Dataset entries:
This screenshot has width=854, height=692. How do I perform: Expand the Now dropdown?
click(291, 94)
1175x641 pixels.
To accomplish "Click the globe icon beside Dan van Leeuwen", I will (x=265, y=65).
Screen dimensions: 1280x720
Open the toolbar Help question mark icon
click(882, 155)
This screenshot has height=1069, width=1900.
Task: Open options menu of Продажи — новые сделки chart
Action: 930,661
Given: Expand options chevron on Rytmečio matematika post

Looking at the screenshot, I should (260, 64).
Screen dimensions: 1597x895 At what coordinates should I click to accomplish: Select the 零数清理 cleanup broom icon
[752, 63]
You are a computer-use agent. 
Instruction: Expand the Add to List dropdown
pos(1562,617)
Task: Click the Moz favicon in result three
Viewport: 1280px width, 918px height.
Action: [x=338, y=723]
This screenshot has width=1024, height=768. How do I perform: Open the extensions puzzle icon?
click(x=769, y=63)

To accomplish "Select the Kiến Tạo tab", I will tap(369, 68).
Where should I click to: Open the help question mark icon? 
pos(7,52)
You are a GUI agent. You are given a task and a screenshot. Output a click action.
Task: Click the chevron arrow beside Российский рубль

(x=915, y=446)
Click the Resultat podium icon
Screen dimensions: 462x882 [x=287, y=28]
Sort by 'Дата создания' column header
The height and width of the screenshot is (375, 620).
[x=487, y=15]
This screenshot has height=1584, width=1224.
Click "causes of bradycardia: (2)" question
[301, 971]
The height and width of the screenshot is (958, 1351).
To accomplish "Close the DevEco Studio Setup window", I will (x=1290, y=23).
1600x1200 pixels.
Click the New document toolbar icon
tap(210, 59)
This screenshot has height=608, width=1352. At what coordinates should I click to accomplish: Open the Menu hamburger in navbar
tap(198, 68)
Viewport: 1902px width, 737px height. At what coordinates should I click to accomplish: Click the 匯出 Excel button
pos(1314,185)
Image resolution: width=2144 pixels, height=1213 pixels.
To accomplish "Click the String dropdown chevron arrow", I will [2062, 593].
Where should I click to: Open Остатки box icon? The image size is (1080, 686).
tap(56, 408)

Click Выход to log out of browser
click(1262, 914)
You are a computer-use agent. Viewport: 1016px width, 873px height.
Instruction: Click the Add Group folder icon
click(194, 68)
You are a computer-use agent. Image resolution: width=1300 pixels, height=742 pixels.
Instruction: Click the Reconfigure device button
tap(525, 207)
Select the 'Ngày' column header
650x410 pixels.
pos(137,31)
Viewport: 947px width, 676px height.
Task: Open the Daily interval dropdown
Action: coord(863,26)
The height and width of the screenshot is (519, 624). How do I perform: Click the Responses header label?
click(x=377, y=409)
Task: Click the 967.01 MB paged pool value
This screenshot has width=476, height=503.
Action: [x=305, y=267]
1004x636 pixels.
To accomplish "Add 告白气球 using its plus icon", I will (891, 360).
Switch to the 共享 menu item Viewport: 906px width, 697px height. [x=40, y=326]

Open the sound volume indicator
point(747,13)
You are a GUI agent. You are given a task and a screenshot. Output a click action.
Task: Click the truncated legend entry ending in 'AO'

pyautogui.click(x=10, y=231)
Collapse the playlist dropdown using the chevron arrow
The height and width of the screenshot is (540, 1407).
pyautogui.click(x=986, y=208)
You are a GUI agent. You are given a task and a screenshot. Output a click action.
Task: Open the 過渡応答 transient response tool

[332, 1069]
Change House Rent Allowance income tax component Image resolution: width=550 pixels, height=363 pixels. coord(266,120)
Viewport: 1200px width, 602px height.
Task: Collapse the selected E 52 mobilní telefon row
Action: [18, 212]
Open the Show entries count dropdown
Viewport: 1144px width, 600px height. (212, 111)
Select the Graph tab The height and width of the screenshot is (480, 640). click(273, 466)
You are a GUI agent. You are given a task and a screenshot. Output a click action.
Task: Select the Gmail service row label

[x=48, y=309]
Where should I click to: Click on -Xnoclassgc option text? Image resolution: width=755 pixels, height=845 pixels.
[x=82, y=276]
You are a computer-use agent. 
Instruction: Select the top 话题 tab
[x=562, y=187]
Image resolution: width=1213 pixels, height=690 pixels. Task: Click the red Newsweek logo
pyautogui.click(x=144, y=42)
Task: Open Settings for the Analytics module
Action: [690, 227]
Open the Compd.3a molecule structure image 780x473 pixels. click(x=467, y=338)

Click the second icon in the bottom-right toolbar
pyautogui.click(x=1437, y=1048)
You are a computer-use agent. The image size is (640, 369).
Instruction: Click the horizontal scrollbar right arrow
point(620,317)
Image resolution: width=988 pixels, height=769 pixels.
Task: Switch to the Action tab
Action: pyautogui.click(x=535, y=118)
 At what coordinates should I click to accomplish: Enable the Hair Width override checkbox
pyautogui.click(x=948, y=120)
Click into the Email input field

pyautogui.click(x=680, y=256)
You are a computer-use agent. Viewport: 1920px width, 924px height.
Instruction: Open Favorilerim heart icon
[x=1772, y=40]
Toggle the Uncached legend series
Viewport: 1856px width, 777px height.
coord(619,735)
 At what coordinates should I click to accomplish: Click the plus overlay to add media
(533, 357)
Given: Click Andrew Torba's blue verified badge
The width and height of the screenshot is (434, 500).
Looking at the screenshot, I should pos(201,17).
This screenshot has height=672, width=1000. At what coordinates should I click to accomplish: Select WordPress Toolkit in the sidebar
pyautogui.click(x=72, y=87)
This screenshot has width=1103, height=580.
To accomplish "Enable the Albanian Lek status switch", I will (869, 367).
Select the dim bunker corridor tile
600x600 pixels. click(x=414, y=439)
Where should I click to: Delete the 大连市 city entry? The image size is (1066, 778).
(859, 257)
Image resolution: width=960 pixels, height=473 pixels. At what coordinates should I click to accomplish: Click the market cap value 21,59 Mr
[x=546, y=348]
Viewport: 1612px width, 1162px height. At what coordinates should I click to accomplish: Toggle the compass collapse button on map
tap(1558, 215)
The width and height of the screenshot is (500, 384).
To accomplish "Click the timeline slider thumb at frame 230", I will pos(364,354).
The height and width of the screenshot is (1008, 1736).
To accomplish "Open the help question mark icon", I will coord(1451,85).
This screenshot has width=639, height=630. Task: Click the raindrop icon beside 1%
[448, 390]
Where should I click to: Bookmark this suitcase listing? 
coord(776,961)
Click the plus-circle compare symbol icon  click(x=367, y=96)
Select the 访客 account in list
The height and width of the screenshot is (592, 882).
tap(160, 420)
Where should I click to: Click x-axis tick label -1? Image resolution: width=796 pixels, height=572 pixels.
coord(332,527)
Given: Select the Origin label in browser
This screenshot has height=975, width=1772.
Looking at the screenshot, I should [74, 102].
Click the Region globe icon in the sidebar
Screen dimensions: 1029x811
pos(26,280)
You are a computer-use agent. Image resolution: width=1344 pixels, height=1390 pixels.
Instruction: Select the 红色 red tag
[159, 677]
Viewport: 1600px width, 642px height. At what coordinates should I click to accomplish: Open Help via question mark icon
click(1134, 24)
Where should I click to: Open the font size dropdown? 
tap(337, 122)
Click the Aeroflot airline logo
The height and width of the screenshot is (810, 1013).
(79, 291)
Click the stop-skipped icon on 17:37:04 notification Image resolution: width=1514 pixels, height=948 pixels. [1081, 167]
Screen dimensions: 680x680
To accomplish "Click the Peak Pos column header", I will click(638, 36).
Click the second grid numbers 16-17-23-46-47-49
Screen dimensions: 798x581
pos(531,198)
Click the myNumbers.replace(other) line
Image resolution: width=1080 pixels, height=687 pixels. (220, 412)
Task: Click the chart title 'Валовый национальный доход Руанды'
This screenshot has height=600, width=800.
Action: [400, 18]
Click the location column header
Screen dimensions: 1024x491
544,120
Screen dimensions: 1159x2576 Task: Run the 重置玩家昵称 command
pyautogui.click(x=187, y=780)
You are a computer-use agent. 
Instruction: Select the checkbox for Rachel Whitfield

→ ASSIGNED TASK
Begin with the line that contains "Instruction: Select the 红色 red tag" and end with the last line of the data. Repeat those two lines and all between them exactly.

→ RESULT OF THIS TASK
Instruction: Select the 红色 red tag
[159, 677]
Viewport: 1600px width, 642px height. At what coordinates should I click to accomplish: Open Help via question mark icon
click(1134, 24)
Where should I click to: Open the font size dropdown? 
tap(337, 122)
Click the Aeroflot airline logo
The height and width of the screenshot is (810, 1013).
(79, 291)
Click the stop-skipped icon on 17:37:04 notification Image resolution: width=1514 pixels, height=948 pixels. [1081, 167]
Screen dimensions: 680x680
To accomplish "Click the Peak Pos column header", I will click(638, 36).
Click the second grid numbers 16-17-23-46-47-49
Screen dimensions: 798x581
pos(531,198)
Click the myNumbers.replace(other) line
Image resolution: width=1080 pixels, height=687 pixels. (220, 412)
Task: Click the chart title 'Валовый национальный доход Руанды'
This screenshot has height=600, width=800.
Action: [400, 18]
Click the location column header
Screen dimensions: 1024x491
544,120
Screen dimensions: 1159x2576 Task: Run the 重置玩家昵称 command
pyautogui.click(x=187, y=780)
You are a computer-use agent. 
Instruction: Select the checkbox for Rachel Whitfield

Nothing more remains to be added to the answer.